As the unfolding drama of the election continues to stun and astound, thought you might find this an interesting, if rather disturbing viewpoint.

From an article in which a Zimbabwe politician was quoted as saying that children should study this event closely for it shows that election fraud is not only a third world phenomena….

1. Imagine that we read of an election occuring anywhere in the third world in which the self-declared winner was the son of the former prime minister and that former prime minister was himself the former head of that nation’s secret police (cia).

2. Imagine that the self-declared winner lost the popular vote but won based on some old colonial holdover (electoral college) from the nation’s pre-democracy past.

3. Imagine that the self-declared winner’s ‘victory’ turned on disputed votes cast in a province governed by his brother!

4. Imagine that the poorly drafted ballots of one district, a district heavily favoring the self-declared winner’s opponent, led thousands of voters to vote for the wrong candidate.

5. Imagine that that members of that nation’s most despised caste, fearing for their lives/livelihoods, turned out in record numbers to vote in near-universal opposition to the self-declared winner’s candidacy.

6. Imagine that hundreds of members of that most-despised caste were intercepted on their way to the polls by state police operating under the authority of the self-declared winner’s brother.

7. Imagine that six million people voted in the disputed province and that the self-declared winner’s ‘lead’ was only 327 votes. Fewer, certainly, than the vote counting machines’ margin of error.

8. Imagine that the self-declared winner and his political party opposed a more careful by-hand inspection and re-counting of the ballots in the disputed province or in its most hotly disputed district.

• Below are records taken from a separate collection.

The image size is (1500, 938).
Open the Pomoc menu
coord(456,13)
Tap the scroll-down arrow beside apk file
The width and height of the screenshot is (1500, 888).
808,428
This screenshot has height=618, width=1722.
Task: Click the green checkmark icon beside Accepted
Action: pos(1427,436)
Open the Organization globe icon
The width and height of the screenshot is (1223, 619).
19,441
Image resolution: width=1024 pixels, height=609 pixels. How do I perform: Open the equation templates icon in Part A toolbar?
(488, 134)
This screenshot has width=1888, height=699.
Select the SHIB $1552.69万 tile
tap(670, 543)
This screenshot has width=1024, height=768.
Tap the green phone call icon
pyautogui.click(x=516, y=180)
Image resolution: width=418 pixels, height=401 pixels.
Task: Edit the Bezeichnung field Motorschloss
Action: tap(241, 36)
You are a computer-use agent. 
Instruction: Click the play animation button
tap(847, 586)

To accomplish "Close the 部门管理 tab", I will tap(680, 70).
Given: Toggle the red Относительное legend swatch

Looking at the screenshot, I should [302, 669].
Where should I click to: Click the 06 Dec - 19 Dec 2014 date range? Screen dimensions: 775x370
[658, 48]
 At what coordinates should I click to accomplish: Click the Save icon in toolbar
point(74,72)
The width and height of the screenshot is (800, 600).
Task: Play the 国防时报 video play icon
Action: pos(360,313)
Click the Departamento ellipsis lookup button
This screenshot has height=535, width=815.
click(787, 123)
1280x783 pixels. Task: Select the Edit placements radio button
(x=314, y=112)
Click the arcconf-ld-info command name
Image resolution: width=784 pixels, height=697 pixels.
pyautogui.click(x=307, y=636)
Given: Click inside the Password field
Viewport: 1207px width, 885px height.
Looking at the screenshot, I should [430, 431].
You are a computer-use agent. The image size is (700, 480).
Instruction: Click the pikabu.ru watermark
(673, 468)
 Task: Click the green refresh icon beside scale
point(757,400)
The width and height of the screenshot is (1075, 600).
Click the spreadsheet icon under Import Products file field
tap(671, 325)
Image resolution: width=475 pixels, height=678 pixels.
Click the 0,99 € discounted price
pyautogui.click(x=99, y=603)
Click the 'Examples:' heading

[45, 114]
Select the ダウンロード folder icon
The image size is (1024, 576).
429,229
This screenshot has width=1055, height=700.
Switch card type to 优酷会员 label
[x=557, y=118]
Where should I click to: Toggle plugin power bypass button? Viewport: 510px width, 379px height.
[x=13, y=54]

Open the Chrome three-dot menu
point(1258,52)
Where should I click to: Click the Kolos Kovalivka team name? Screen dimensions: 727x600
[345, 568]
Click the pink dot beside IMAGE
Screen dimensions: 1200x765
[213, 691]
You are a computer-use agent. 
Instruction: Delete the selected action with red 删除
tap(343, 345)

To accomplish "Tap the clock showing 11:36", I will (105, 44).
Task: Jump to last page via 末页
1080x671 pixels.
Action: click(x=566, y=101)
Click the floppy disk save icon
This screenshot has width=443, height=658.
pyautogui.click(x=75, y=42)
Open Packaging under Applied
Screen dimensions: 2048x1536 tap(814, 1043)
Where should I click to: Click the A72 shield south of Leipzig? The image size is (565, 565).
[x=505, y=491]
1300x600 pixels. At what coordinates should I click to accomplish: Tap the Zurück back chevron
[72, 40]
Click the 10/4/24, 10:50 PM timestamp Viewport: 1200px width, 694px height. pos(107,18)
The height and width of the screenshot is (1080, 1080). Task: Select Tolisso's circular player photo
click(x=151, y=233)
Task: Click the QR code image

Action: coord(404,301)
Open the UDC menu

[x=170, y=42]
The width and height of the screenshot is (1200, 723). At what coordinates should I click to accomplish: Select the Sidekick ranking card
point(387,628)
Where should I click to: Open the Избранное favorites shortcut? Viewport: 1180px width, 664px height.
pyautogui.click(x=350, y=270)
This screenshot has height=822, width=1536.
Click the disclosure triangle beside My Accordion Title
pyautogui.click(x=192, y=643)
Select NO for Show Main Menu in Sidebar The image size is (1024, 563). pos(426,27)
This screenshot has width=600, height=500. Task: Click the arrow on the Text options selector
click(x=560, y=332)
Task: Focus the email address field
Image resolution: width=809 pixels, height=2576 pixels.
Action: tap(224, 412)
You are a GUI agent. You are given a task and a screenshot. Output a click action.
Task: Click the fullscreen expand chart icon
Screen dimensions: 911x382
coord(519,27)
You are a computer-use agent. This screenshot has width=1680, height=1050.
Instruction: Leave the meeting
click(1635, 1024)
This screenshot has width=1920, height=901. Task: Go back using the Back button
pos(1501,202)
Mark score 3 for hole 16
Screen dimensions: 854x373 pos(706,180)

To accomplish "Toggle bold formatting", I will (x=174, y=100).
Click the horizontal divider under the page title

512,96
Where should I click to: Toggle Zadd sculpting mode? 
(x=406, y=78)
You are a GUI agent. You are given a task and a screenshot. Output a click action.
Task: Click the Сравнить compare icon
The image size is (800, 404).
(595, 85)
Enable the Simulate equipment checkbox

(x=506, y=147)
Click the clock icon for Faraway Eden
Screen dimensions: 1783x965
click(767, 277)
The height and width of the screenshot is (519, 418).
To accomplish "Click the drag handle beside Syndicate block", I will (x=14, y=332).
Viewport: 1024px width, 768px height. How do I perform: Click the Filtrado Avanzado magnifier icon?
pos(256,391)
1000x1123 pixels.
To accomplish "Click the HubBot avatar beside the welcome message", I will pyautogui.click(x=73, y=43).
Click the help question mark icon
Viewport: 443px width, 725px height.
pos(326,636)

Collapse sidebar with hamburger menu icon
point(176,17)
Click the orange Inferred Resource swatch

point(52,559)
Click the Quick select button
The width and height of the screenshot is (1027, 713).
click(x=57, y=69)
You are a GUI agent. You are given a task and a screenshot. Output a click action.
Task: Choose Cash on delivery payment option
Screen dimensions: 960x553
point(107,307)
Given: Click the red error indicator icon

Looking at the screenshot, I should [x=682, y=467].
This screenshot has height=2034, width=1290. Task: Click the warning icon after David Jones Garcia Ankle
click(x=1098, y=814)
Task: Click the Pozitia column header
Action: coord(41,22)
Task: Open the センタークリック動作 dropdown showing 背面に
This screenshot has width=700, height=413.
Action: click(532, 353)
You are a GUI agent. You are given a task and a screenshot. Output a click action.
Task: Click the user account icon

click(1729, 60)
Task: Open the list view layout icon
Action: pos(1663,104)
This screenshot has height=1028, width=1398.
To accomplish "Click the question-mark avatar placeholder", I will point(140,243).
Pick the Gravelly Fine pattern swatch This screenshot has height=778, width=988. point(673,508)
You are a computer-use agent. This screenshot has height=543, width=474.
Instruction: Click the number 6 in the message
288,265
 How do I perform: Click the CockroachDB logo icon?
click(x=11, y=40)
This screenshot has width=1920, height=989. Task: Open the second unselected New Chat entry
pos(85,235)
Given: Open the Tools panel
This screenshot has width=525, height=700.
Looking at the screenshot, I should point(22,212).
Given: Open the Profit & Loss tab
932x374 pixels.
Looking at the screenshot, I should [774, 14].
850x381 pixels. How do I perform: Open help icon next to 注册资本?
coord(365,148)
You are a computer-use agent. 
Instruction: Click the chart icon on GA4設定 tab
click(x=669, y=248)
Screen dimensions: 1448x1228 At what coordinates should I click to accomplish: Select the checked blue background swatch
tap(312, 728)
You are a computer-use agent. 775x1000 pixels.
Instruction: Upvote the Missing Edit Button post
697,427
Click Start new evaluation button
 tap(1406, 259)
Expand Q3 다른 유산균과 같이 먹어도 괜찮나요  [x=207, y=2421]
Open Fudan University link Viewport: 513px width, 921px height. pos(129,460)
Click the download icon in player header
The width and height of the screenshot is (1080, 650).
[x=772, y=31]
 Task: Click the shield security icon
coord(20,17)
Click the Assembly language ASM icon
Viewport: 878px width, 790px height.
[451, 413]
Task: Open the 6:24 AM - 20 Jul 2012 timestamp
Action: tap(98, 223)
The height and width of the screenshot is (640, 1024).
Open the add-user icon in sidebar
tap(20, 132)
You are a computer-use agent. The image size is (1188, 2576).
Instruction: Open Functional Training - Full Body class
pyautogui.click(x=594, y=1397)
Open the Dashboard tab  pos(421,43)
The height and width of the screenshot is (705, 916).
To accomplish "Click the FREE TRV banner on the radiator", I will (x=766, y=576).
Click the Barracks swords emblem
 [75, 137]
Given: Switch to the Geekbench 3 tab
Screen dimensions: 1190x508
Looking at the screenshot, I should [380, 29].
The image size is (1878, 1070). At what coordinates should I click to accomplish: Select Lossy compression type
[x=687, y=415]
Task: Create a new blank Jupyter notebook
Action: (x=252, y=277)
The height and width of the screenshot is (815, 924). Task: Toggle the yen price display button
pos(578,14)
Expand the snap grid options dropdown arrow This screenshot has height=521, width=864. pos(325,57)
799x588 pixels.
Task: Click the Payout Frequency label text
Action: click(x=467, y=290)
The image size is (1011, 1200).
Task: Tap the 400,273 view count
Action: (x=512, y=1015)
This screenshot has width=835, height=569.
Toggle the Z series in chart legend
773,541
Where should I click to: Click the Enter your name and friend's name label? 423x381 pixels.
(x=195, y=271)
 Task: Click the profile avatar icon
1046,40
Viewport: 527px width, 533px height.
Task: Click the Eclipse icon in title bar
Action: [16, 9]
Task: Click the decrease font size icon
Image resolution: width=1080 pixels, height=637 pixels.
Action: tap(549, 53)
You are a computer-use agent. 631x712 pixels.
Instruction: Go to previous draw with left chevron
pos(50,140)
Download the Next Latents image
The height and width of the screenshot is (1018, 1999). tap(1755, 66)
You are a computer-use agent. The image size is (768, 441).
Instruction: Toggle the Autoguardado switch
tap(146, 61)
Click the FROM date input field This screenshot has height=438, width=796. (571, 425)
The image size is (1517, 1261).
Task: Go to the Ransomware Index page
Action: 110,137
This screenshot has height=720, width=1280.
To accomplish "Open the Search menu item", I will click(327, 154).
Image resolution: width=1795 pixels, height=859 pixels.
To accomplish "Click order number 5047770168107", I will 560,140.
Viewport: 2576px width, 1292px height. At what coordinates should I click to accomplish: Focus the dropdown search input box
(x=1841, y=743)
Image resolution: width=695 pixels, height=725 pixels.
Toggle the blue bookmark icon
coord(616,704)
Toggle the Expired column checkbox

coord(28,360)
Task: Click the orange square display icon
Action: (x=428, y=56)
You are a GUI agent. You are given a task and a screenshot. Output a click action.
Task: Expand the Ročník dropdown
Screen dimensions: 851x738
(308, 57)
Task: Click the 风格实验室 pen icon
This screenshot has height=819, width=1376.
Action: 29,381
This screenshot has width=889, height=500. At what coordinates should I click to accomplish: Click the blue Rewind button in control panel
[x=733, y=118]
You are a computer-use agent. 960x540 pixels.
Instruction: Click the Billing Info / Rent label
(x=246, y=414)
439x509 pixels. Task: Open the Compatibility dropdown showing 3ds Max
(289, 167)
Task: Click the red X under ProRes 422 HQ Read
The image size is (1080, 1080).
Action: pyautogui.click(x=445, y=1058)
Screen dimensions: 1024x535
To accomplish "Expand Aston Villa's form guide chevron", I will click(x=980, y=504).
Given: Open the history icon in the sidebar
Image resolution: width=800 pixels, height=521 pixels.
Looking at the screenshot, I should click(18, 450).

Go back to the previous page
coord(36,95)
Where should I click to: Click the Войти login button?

9. Imagine that the self-declared winner, himself a governor of a major province, had the worst human rights record of any province in his nation and actually led the nation in executions.

10. Imagine that a major campaign promise of the self-declared winner was to appoint like-minded human rights violators to lifetime positions on the high court of that nation.

None of us would deem such an election to be representative of anything other than the self-declared winner’s will-to-power. All of us, I imagine, would wearily turn the page thinking that it was another sad tale of pitiful pre- or anti-democracy peoples in some strange elsewhere.